Extracted data

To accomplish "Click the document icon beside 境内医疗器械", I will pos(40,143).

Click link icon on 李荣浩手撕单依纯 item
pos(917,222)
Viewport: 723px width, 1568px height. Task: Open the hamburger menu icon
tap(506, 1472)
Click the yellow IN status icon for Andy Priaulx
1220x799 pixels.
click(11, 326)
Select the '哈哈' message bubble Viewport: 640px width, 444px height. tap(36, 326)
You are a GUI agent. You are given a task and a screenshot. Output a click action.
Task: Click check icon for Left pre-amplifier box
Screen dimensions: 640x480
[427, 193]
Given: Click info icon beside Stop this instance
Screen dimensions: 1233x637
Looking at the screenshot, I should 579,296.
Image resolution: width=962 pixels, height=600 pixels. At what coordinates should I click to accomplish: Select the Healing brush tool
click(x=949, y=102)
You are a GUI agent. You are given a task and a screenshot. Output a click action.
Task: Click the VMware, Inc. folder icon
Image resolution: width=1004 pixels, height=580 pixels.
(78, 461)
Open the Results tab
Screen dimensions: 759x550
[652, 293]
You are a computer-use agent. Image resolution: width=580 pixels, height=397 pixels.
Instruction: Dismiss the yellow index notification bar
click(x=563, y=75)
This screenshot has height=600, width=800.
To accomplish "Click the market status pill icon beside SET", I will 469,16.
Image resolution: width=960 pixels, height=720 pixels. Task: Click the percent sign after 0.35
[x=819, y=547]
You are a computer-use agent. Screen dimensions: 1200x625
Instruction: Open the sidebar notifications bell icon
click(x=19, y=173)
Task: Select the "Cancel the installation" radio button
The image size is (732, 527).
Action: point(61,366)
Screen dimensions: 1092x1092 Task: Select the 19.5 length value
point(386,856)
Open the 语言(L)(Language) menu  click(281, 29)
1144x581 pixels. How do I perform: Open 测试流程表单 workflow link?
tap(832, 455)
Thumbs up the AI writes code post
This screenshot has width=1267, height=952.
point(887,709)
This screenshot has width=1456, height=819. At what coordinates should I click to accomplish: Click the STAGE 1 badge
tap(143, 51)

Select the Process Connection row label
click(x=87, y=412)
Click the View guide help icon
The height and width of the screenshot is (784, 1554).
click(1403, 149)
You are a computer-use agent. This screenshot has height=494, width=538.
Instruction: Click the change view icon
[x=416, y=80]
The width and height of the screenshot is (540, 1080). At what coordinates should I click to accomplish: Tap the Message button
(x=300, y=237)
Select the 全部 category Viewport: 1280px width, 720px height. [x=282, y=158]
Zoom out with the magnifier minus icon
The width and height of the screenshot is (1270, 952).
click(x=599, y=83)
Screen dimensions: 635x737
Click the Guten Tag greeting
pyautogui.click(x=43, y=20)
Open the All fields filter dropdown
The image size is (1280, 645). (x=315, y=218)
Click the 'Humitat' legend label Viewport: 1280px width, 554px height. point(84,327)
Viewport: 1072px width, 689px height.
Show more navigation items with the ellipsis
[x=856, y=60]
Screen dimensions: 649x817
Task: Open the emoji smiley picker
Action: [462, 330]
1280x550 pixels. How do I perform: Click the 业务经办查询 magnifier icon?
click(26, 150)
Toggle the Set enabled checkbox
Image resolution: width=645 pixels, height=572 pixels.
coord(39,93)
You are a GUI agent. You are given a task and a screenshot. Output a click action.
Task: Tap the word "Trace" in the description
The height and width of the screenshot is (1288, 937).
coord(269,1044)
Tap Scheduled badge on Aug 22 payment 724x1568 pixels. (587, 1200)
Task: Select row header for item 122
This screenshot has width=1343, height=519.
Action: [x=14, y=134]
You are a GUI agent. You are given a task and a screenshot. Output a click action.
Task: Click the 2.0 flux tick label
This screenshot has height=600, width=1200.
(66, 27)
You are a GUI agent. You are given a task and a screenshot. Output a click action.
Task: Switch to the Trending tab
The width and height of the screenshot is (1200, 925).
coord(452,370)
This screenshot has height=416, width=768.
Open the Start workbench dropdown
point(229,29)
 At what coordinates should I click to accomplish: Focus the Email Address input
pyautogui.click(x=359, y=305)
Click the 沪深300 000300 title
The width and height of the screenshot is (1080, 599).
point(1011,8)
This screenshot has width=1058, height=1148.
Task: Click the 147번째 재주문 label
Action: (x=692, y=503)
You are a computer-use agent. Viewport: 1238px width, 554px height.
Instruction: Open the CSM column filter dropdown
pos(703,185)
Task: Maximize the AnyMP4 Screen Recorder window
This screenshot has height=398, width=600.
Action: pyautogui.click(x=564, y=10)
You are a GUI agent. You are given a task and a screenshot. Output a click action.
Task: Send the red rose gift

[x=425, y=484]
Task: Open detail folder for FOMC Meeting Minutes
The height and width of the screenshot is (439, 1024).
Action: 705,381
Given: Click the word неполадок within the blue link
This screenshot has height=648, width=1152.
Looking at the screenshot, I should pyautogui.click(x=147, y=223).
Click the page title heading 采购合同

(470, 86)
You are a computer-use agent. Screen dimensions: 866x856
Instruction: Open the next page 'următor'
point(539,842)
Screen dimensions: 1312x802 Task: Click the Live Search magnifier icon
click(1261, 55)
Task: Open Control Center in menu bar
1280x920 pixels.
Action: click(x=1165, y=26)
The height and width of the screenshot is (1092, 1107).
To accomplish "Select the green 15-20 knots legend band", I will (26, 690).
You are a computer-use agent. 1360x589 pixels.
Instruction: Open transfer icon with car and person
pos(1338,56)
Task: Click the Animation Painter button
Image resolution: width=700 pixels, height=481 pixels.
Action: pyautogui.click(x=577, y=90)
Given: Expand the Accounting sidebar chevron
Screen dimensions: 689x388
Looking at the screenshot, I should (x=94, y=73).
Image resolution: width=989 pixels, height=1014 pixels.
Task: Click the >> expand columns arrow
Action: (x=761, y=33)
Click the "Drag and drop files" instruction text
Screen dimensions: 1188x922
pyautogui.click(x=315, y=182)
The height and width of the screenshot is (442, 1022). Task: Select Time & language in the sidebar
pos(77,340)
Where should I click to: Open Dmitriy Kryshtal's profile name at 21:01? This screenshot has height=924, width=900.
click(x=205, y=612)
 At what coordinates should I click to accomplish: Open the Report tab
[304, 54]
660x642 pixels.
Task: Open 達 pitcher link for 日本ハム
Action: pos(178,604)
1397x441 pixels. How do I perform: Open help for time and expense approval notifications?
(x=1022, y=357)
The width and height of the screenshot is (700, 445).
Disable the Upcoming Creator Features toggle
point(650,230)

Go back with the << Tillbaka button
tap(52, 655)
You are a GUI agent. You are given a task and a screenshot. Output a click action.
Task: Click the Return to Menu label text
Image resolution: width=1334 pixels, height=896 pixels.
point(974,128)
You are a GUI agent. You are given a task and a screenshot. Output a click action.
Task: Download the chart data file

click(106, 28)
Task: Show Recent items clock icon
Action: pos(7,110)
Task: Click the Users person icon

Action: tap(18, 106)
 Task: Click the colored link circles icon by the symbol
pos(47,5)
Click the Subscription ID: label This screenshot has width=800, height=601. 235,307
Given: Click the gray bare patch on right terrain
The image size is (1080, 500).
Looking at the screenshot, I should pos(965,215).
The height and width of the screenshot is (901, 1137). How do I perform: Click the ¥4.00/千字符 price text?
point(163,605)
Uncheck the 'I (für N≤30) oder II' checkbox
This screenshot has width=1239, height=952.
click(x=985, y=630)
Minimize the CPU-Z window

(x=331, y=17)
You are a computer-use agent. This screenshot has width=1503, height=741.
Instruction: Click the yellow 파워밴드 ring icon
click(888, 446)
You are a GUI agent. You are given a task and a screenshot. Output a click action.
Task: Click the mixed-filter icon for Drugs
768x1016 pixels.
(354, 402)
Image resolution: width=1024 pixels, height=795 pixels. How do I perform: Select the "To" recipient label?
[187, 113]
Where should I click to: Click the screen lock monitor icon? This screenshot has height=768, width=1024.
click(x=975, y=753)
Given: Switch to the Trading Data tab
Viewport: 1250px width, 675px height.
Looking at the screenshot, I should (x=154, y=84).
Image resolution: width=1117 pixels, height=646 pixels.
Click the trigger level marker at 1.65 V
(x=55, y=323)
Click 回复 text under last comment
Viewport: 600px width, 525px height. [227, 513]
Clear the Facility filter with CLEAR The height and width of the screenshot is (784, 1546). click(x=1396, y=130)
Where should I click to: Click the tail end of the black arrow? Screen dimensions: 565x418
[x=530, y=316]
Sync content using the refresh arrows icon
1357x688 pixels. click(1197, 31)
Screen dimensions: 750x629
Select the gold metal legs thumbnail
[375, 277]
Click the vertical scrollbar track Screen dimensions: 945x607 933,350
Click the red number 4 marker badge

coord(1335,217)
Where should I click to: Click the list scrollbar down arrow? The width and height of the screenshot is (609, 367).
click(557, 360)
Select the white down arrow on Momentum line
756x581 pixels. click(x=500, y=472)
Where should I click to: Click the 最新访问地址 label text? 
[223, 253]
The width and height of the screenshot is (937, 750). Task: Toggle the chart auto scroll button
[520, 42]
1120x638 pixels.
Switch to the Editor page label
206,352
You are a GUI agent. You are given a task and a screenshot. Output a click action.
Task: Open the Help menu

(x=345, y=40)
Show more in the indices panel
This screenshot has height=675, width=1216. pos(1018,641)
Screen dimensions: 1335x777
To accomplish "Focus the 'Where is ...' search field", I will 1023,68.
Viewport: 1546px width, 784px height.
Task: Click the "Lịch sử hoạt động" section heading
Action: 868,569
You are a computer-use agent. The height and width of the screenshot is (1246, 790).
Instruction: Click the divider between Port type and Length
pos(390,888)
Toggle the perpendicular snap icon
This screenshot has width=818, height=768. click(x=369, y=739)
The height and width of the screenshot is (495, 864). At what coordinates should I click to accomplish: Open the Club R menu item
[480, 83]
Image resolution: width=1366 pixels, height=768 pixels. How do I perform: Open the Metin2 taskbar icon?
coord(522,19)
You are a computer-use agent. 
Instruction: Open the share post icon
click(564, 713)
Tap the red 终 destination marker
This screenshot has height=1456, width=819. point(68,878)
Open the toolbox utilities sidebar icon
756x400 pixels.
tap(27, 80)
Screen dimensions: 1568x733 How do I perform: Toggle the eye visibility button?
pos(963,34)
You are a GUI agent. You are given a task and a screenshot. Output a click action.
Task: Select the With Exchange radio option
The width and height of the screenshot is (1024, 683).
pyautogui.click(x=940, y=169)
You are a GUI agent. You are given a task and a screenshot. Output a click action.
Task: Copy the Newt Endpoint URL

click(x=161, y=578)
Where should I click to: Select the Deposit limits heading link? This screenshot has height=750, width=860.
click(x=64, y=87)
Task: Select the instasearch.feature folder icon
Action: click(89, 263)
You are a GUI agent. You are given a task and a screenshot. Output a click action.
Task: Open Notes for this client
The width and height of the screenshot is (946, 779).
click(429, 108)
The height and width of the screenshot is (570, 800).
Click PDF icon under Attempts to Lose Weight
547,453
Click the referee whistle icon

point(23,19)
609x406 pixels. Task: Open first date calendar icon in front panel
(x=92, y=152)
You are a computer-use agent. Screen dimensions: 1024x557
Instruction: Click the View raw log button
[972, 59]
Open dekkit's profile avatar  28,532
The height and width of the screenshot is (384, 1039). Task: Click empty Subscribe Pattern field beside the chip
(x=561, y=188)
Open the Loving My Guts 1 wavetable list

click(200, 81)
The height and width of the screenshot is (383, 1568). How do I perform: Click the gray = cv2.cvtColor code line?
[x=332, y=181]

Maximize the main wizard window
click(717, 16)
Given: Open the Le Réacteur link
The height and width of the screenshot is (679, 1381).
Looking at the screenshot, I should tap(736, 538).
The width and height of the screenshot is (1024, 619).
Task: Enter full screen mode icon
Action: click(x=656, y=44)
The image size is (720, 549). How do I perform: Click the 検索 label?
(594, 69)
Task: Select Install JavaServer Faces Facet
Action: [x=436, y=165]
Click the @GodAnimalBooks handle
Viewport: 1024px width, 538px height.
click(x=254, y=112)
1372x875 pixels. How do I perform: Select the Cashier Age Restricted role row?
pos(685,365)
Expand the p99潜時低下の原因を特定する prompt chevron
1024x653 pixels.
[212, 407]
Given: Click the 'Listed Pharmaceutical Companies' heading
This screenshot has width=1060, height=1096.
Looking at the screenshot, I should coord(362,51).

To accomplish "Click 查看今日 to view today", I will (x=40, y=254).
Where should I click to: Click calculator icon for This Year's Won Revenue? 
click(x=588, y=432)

Task objective
What you retype should run from the first line of the entries above through the line containing "You are a computer-use agent. Screen dimensions: 1200x625", exactly and in full.

Exercise result
To accomplish "Click the document icon beside 境内医疗器械", I will pos(40,143).

Click link icon on 李荣浩手撕单依纯 item
pos(917,222)
Viewport: 723px width, 1568px height. Task: Open the hamburger menu icon
tap(506, 1472)
Click the yellow IN status icon for Andy Priaulx
1220x799 pixels.
click(11, 326)
Select the '哈哈' message bubble Viewport: 640px width, 444px height. tap(36, 326)
You are a GUI agent. You are given a task and a screenshot. Output a click action.
Task: Click check icon for Left pre-amplifier box
Screen dimensions: 640x480
[427, 193]
Given: Click info icon beside Stop this instance
Screen dimensions: 1233x637
Looking at the screenshot, I should 579,296.
Image resolution: width=962 pixels, height=600 pixels. At what coordinates should I click to accomplish: Select the Healing brush tool
click(x=949, y=102)
You are a GUI agent. You are given a task and a screenshot. Output a click action.
Task: Click the VMware, Inc. folder icon
Image resolution: width=1004 pixels, height=580 pixels.
(78, 461)
Open the Results tab
Screen dimensions: 759x550
[652, 293]
You are a computer-use agent. Image resolution: width=580 pixels, height=397 pixels.
Instruction: Dismiss the yellow index notification bar
click(x=563, y=75)
This screenshot has height=600, width=800.
To accomplish "Click the market status pill icon beside SET", I will 469,16.
Image resolution: width=960 pixels, height=720 pixels. Task: Click the percent sign after 0.35
[x=819, y=547]
You are a computer-use agent. Screen dimensions: 1200x625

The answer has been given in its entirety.